(Texte à lire):
☆ ☆ ☆ ☆

Promesse tenue - T.1 / En chemin - Erika BOYER
Comme je fonctionne beaucoup au feeling visuel, ce n'est pas la notoriété de l'auteure, que je ne connais absolument pas, qui m'a attiré vers ce titre ; mais bien sa couverture. Etonnant, non !
C'est dans un lieu qui n'a rien de joyeux, qu'on rencontre Sandy qui assiste à la crémation de celui qui a été, pour lui, plus un géniteur qu'un père. Dès le 1er chapitre, on sent la confusion émotionnelle qu'il y a en lui, qui oscille entre colère et désarroi.
"Inconvenant. Irrespectueux. Puéril. Je veux bien être tout ça une dernière fois et j’aime l'idée d'imaginer son âme hurler et souffrir de ne pouvoir lever la main sur moi comme il l'a fait si souvent levée sur ma mère"
Heureusement, de près ou de loin, il trouve du soutien auprès de ses amis bikers ou artistes tels que Lara, Luigi, Cookie, Clément, Riley.... et de sa grand-mère Gran. Lorsque celle-ci lui apprend que sa mère a besoin d'une greffe de rein urgente, c'est le monde de Sandy qui s'effrite. Et lorsque Alison, la sœur de Sandy, de 15 ans son aînée, s'avère être la seule personne susceptible d'être compatible, c'est une inconnue de taille qui va s'ajouter aux sentiments déjà malmenés. Celle-ci a déserté le domicile familial, il y a longtemps et nul ne sait où elle se trouve réellement. Un seul indice : Lège-Cap-Ferret. Par amour pour sa mère et bien que cela ne le fasse pas bondir de joie, Sandy va partir à la recherche de cette sœur dont il a vécu le départ comme un abandon.
"Tous différents, pourtant, tous les mêmes dans notre passion. Nos différences nous rapprochent peut-être autant que nos points communs"
Voilà comment démarre ce périple, sur les routes de France, entre Lyon et le Cap-Ferret, à la recherche d'un passé pour panser les blessures du présent et préserver ce qu'il reste de plus cher à Sandy. Alors attention : ce n'est pas un guide touristique !!!!
Au bout d'une semaine, un mois ou un été, les réponses seront-elles au bout de cette quête ?
Quels enseignements pourra retirer Sandy, de ce qui pourrait être une expérience à double tranchant ?
Sandy est un jeune homme meurtri par un passé difficile. Il ne trouve l'apaisement que lorsqu'il chevauche Haley, sa Harley Davidson, lorsque sa peau est bichonnée par ses ami(e) tatoueurs ou lorsqu'il tente d'oublier la dérive de sa vie dans des addictions éphémères (drogues, alcool, sexe, vitesse). Il ne fait pas partie de ces personnages qu'on a l'habitude de croiser. Erika BOYER a créé, de toutes pièces, un personnage unique. On pourrait le croire bad boy et macho ; il n'en est rien.

☆ ☆ ☆ ☆

(Données fournies):
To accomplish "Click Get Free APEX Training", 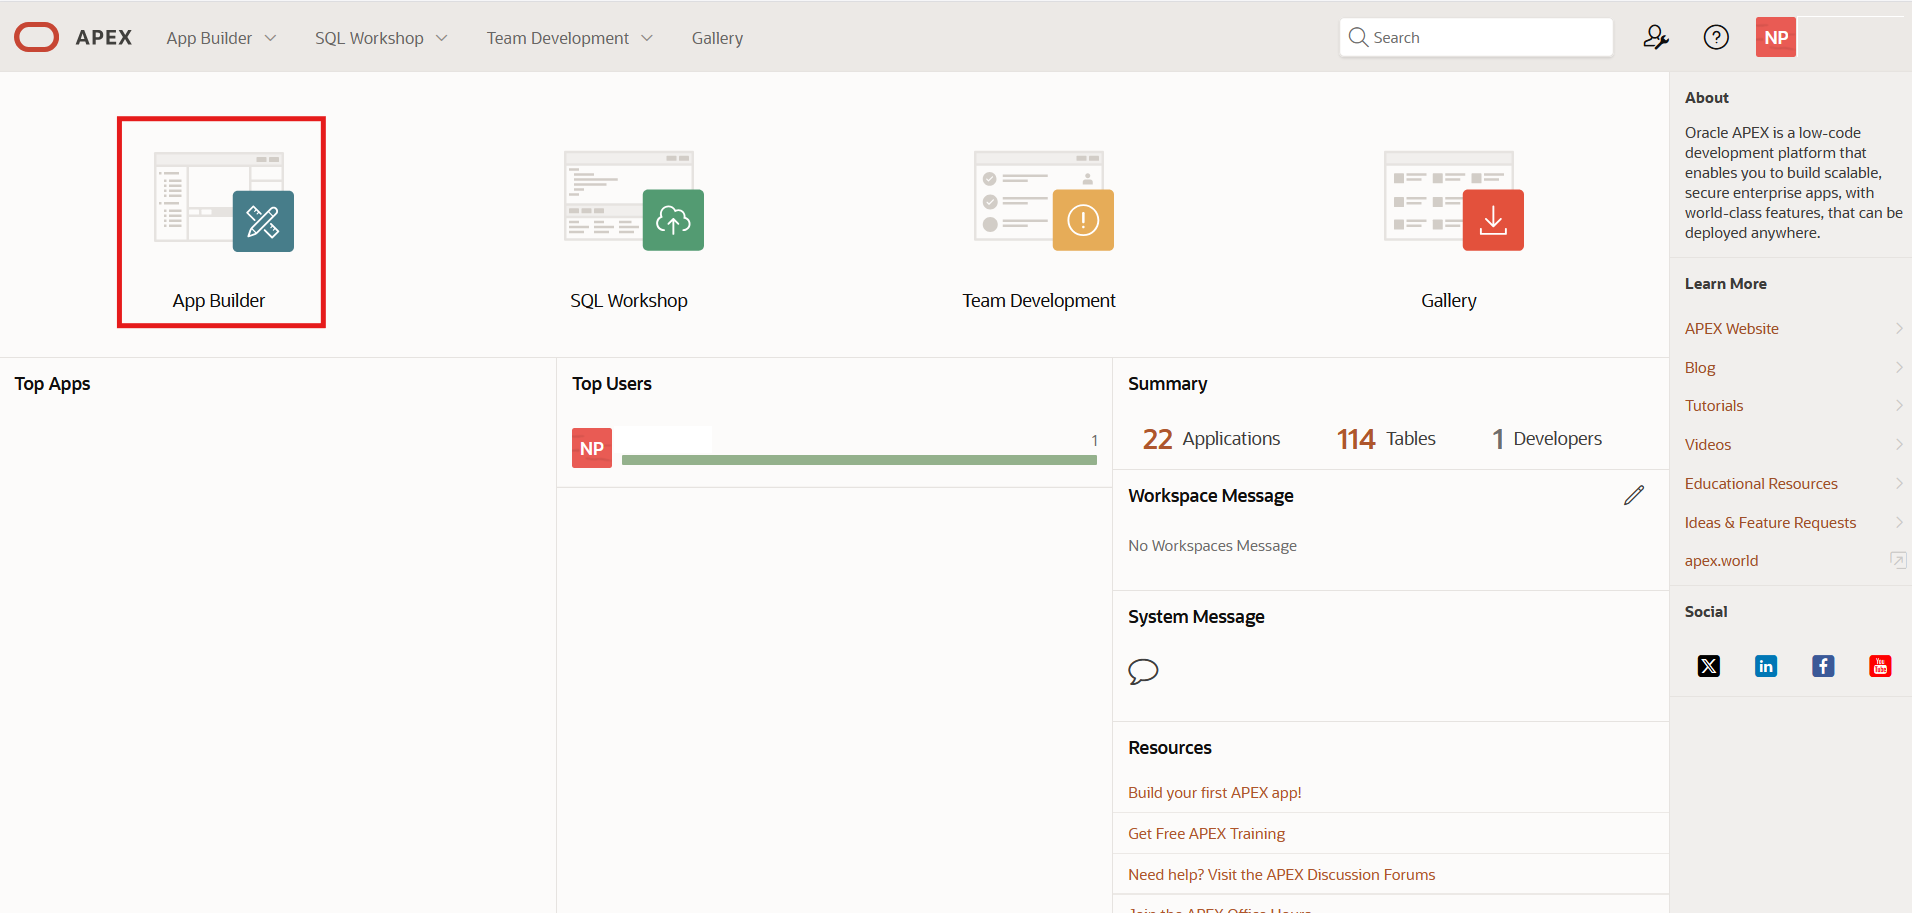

☆ ☆ ☆ ☆

(Consignes):
A. D'après le texte à lire, quel est le seul indice dont on dispose sur l'endroit où se trouve Alison ?
B. Relevez, dans le texte à lire, toutes les addictions éphémères dans lesquelles Sandy tente d'oublier la dérive de sa vie.
C. Rédigez la suite de la critique du roman « Promesse tenue » en reprenant après sa dernière phrase.

(Réponses):
A. Lège-Cap-Ferret.

B. Drogues, alcool, sexe, vitesse.

C.
« Je ne pense pas mériter le pardon ou l’affection des gens qui me sont chers. Je veux souffrir encore et encore. C’est la seule façon pour moi de purger ma peine »
C'est justement lorsqu'il va rencontrer Daniela, surnommée Danny, qu'on peut se rendre compte qu'il aime les femmes et les respecte. Celle qui va devenir son essentielle est une jeune femme parfaitement libérée, bien dans son temps, dans ses boots. Par certains côtés, elle est un peu Sandy au féminin : barmaid/danseuse le soir et serveuse le jour, tatouée, fumant, buvant et ayant beaucoup d'amis autour d'elle qui représentent ses seules attaches affectives. Pas de famille et pas de passé. La déception des années passées a endurci son cœur, l'a comme emprisonné dans une cage qui n'a rien de dorée.
« Je ne suis pas comme eux, Sandy. Il n’y a plus rien à briser chez moi »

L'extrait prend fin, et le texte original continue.